= 1983 Copa del Rey de Baloncesto =

The 1983 Copa del Rey was the 47th edition of the Spanish basketball Cup. It was the last edition organized by the Spanish Basketball Federation and its final was played in Palencia.

The competition was played after the end of the 1982–83 Liga Nacional.

==Round of 16==
Teams #2 played the second leg at home. Real Madrid and FC Barcelona received a bye to the quarterfinals.

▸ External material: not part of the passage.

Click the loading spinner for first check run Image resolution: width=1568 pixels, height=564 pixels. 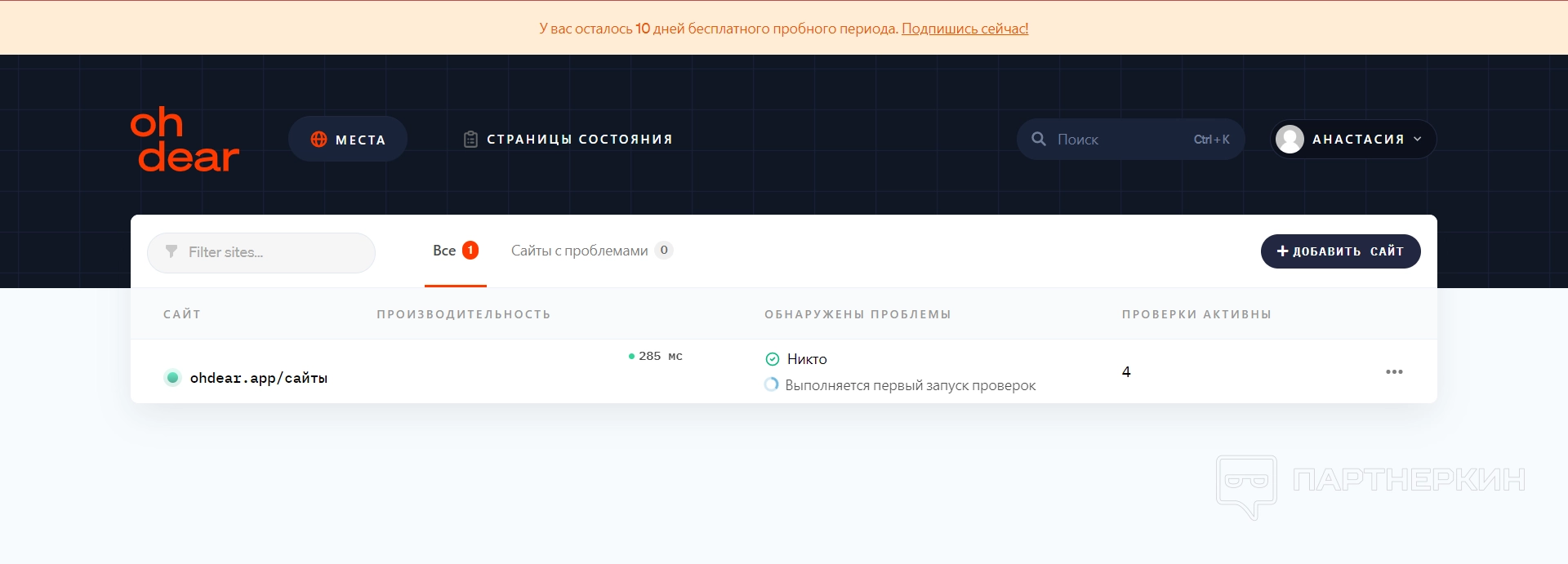click(x=772, y=384)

| Team 1 | Agg.Tooltip Aggregate score | Team 2 | 1st leg | 2nd leg |
|---|---|---|---|---|
| Obradoiro | 158–185 | OAR Fondomar | 74–91 | 84–94 |
| CAI Zaragoza | 170–177 | Joventut Massana | 92–93 | 78–84 |
| Estudiantes | 151–183 | Cotonificio | 69–87 | 82–96 |
| Manresa EB | 158–177 | Areslux Granollers | 81–82 | 77–95 |
| Caja de Ronda | 151–149 | Basconia | 73–68 | 78–81 |
| Miñón Valladolid | 206–219 | Inmobanco | 111–125 | 95–94 |

==Quarterfinals==

| Team 1 | Agg.Tooltip Aggregate score | Team 2 | 1st leg | 2nd leg |
|---|---|---|---|---|
| FC Barcelona | 191–174 | OAR Fondomar | 94–80 | 97–94 |
| Real Madrid | 228–191 | Joventut Massana | 110–84 | 108–107 |
| Cotonificio | 154–144 | Areslux Granollers | 79–75 | 75–69 |
| Caja de Ronda | 148–179 | Inmobanco | 80–87 | 68–92 |

==Semifinals==

| Team 1 | Agg.Tooltip Aggregate score | Team 2 | 1st leg | 2nd leg |
|---|---|---|---|---|
| FC Barcelona | w.o. | Real Madrid |  |  |
| Inmobanco | 161–155 | Cotonificio | 81–80 | 80–73 |

==Final==
FC Barcelona won its 13th title after beating Real Madrid 2-1 in the final CB Inmobanco. Previously, Real Madrid boycotted the semifinal against Barcelona due to the non-signature of the creation of the ACB by the Catalans.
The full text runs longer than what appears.